Dive Brief:
- The Massachusetts Senate last week adopted Amendment 18 to Bill S. 1973 by a voice vote. It increases the cap on net metered solar in the commonwealth to 1,600 MW, approximately doubling the current 4% of peak electricity load cap on private projects and 5% of public projects’ peak load cap. There is no limit on the amount of renewable enregy credits residential solar arrays can earn for electricity sent to the grid.
- The amendment, sponsored by Democrat Benjamin Downing and endorsed by Republican Minority Leader Bruce Tarr, is intended to support reaching the 1,600 MW of solar by 2020 goal set by former Gov. Deval Patrick (D), and endorsed by current Gov. Charlie Baker (R).

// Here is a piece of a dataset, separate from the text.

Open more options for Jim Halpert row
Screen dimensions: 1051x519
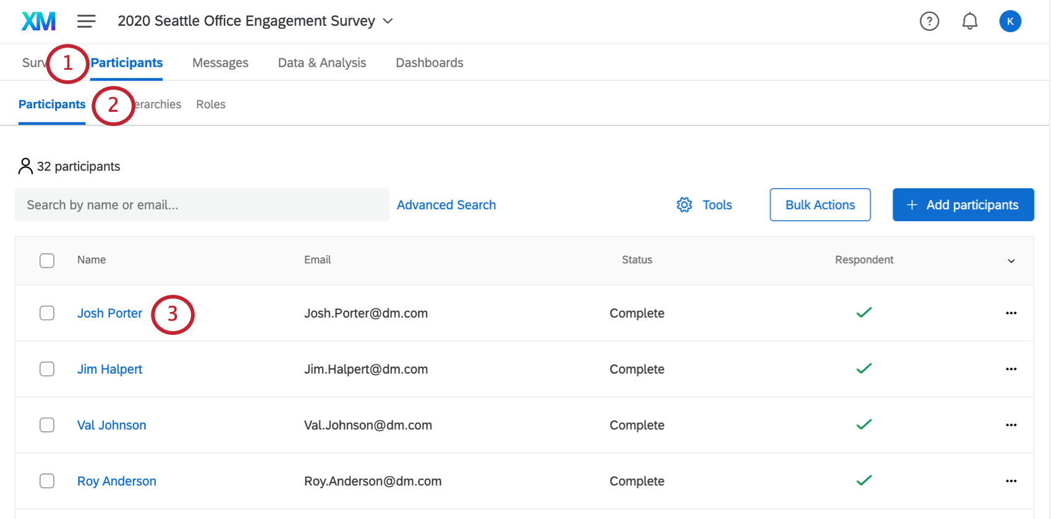tap(1011, 369)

- S. 1973, which provides a broad action plan in response to climate change, passed the Senate unanimously and now goes to the House, where its prospects are said to be unclear in competition against the lower body’s comprehensive energy bill.
Dive Insight:
Massachusetts currently has approximately 860 MW of installed solar capacity. The amendment calls for Massachusetts regulators to develop a plan to support solar growth after the 1,600 MW target has been reached.
It instructs regulators to design into the new plan either incentives to promote solar growth across utility service territories or a way to share the costs of solar across service territories. This would resolve Massachusetts solar developers’ current difficulty of being moved from one part of the state to another because of the cap being reached in National Grid territory, but not in Eversource’s territory.
The amendment retains the commonwealth’s strong provision allowing community shared solar arrays to participate in the net metering program. It does not advance the minimum bill charge utilities have asked for to allay their losses of revenue due to diminished infrastructure charges paid by solar owners.